À aucun moment elle cille. À aucun moment, elle joue une autre histoire. Fanny Ardent transpose le vécu de Duras dans une dimension féminine sans être féministe, libellé parmi les libellés auxquels Duras ne croit d’ailleurs pas non plus. De cette scène à texte, restent incrustées des pensées, des phrases, de ces phrases qui disent tout. Sans prétention, sans détour, sans sur-jeu. ‘-Comment était-elle -Exhubérente. Folle. Comme seules les mères savent l’être.’ Ainsi débute sa mise à nu de souvenirs évoquant sa mère omniprésente.‘Tout le paysage de mon enfance, d’ailleurs, est comme un immense pays d’eau,’ conclut-elle ensuite, comme un parallélisme évident. ‘J’ai des souvenirs fulgurants, si forts que l’écrit ne pourra jamais les évoquer. Ça vaut mieux, vous ne trouvez pas? […] Seuls les fous écrivent complètement.’

Le texte est fort. Plus littéraire, philosophique que théâtral. Cependant, la présence de Fanny Ardent, sa voix grave et enrouée, son habitation de l’espace, suspendent à ses lèvres -et à son allure légère et confiante à la fois- toute l’audience. Silence. Et l’on écoute, et l’on acquiesce: ‘L’amour reste la seule chose qui compte vraiment.’ Duras évoque ses amours violentes. Et pourtant. Le seul moment où elle écrit, elle est seule. ‘Toutes les fois où, dans ma vie, je cessais de vivre avec un homme, je me retrouvais. Les livres les plus beaux, je les ai écrits seule, ou avec des amants de passage. Des livres de solitude, j’appellerais ça.’ Parlant de la ressemblance entre elle et Marguerite Yourcenar, ‘Rien,’ répond-elle. Les deux femmes ne se partagent rien. ‘Yourcenar siégeait à l’Académie française. Moi non. […] Parfois, dans la rue, on me prenait pour elle.’ Pour elle les écrivains contemporains tout comme les cinéastes l’ennuient. ‘L’écriture ce n’est pas de la littérature. C’est un peu plus. Ou un peu moins.’ Chamboulant le classique, le travaillé, elle est pour l’invention d’un nouveau mouvement au risque de se tromper.

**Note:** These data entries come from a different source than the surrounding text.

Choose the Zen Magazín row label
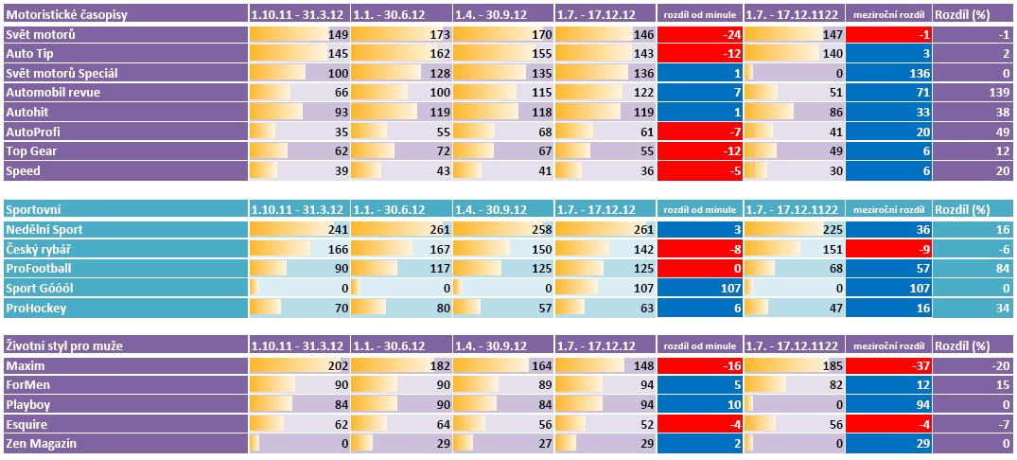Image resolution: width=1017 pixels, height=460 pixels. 42,443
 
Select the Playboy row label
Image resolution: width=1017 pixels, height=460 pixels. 27,404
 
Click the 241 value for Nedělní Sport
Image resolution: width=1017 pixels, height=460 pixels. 337,229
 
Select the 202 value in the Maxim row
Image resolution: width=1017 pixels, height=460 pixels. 337,365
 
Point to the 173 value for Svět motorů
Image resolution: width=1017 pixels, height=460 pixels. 438,35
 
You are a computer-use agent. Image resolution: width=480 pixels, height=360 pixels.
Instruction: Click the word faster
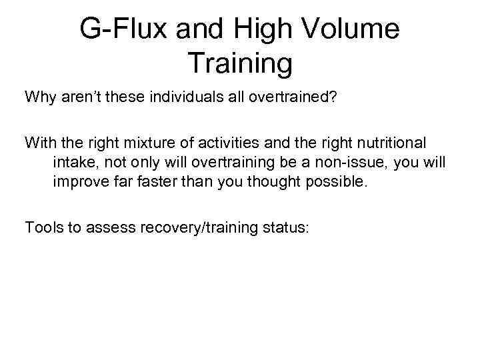156,182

Quant à sa passion pour le théâtre, elle relève du risque: ‘Le théâtre ne sera jamais un produit industriel, c’est quelque chose de vivant, un risque qui se renouvelle tous les soirs.’ Alors pourquoi écrire? Pour mettre sur une feuille blanche ce que l’écrivain n’ose pas faire, pour aller jusqu’au bout… Cependant, elle a ses peurs, que Fanny Ardent reflète sur scène, la tête haute, le buste droit: ‘La mer me fascine et me terrorise.’ Et la solitude est motrice. Motrice de l’auteure penchée sur ses pages blanches. Motrice de l’actrice qui lui porte ses mots: ‘L’amour n’existe que quelques instants. Puis il se disperse: dans l’impossibilité même, réelle, de changer le cours d’une vie.’ Ainsi va le théâtre. C’est ainsi aussi que Marguerite Duras revient inlassablement vers la solitude. ‘Une journée sans être seule, dans ces conditions, me paraît irrespirable,’ clôture Fanny Ardent sa scène où Bertrand Marcos, metteur en scène et acteur -journaliste dans la pièce- la laisse seule aussi… face à un public subjugué par le silence mélodieux, à la fois poétique et fort qu’elle impose, le regard perçant. Et puis, d’un seul élan, les applaudissements fusent. La dame en noir sourit.